Из-за последней картины произошла ссора между Третьяковым и художником. Павел Михайлович часто бывал в мастерской Перова. Старался не выпустить из своих рук ни одной его работы. Но как-то случилось, что в отсутствие Третьякова Перов продал картину «Приезд гувернантки…» кому-то другому. Третьяков был вне себя. Он не желал видеть Перова. Прекратил писать ему. «А сам тайно от художника, — вспоминал Н. А. Мудрогель, — наводил справки, кто же купил… и нельзя ли перекупить. На его несчастье, картина была куплена богатой женщиной, которая не хотела за нее никаких денег… Гнев Третьякова усиливался.
— Лучшая картина ушла! — жаловался он.
„Птицелова“ для Павла Михайловича купил Сергей Михайлович…
Картина же „Приезд гувернантки в купеческий дом“ была куплена в галерею только через несколько лет: Третьяков дал за нее другую картину и очень крупную сумму денег.
Последняя картина Перова „Спор о вере“. Третьяков купил ее неоконченную, за 7000 рублей».
* * *
Летом 1869 года супруги Третьяковы жили вместе с Александрой Даниловной на даче в Кунцеве. Московское купечество, любившее летом тишину и покой, селилось в этих местах.

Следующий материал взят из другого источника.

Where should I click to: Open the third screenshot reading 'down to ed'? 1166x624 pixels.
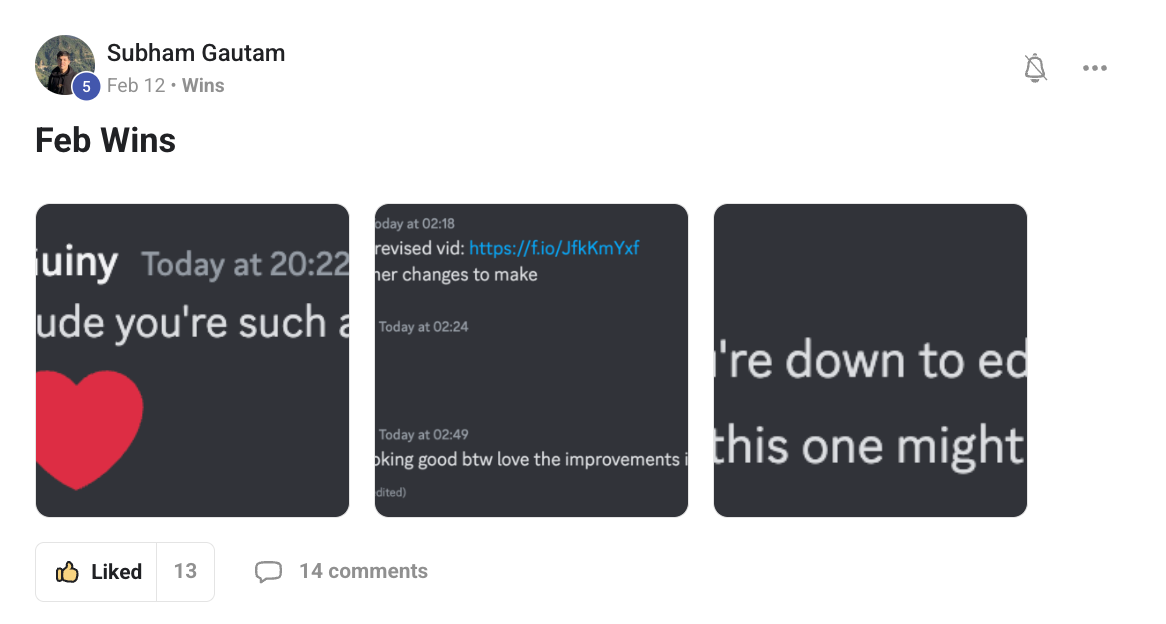coord(870,361)
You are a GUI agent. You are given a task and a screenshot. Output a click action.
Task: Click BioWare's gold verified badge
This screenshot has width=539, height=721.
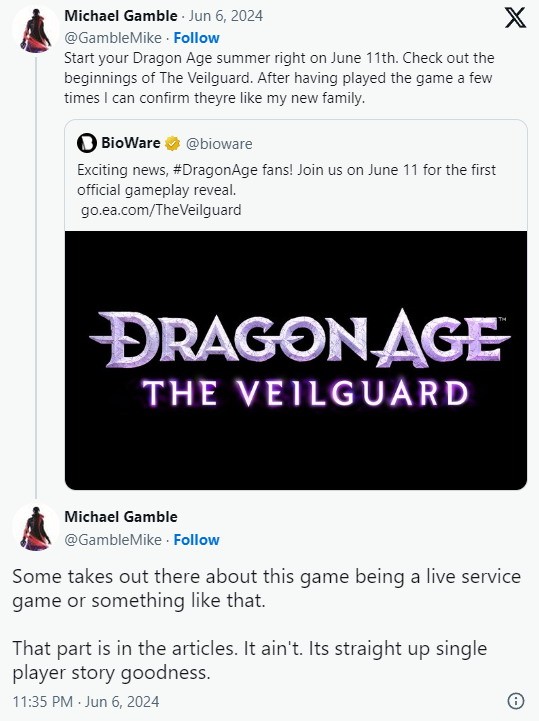(x=172, y=143)
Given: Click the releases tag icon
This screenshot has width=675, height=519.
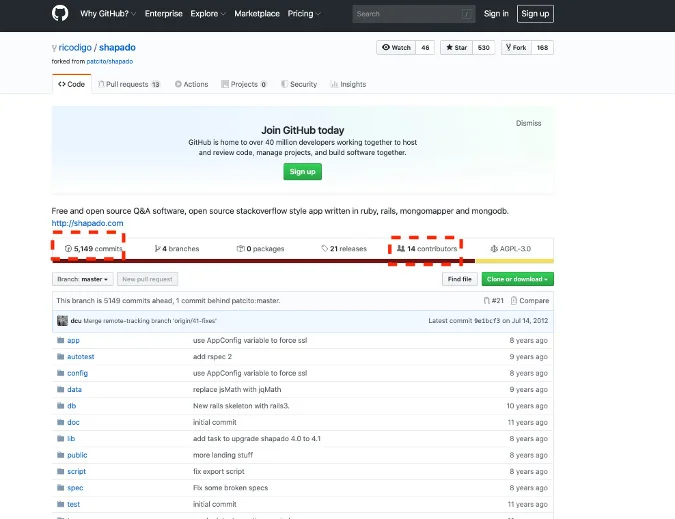Looking at the screenshot, I should [x=325, y=248].
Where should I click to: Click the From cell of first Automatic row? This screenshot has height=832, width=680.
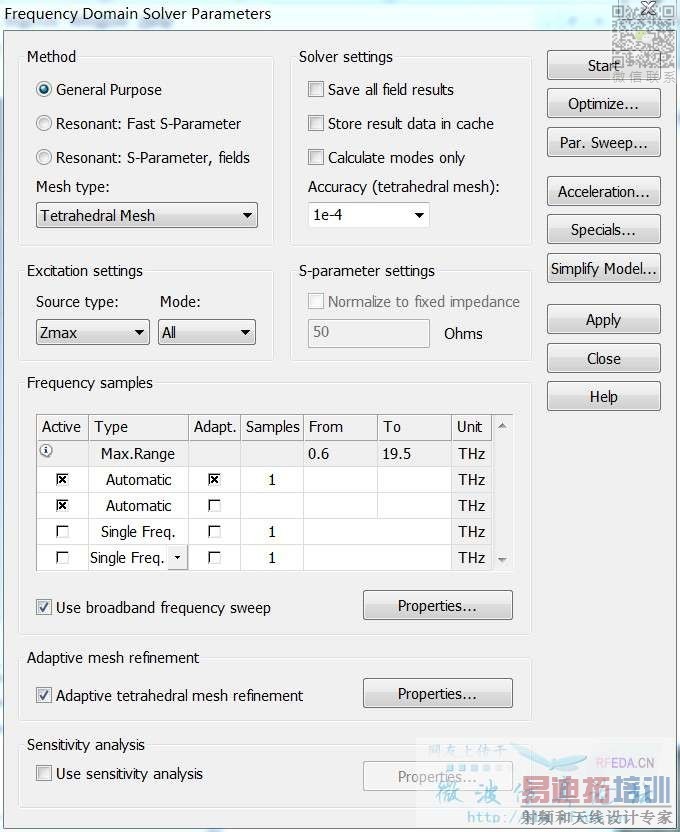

«Местность Кунцево так понравилась мне и папаше, — писала Вера Николаевна, — <…> что решили жить тут, пока не прогонят нас отсюда».
Сама усадьба принадлежала Козьме Терентьевичу Солдатенкову. В зимнее время купец-старообрядец путешествовал, часто бывал в Риме и лишь летом с гостями-художниками наезжал в Кунцево.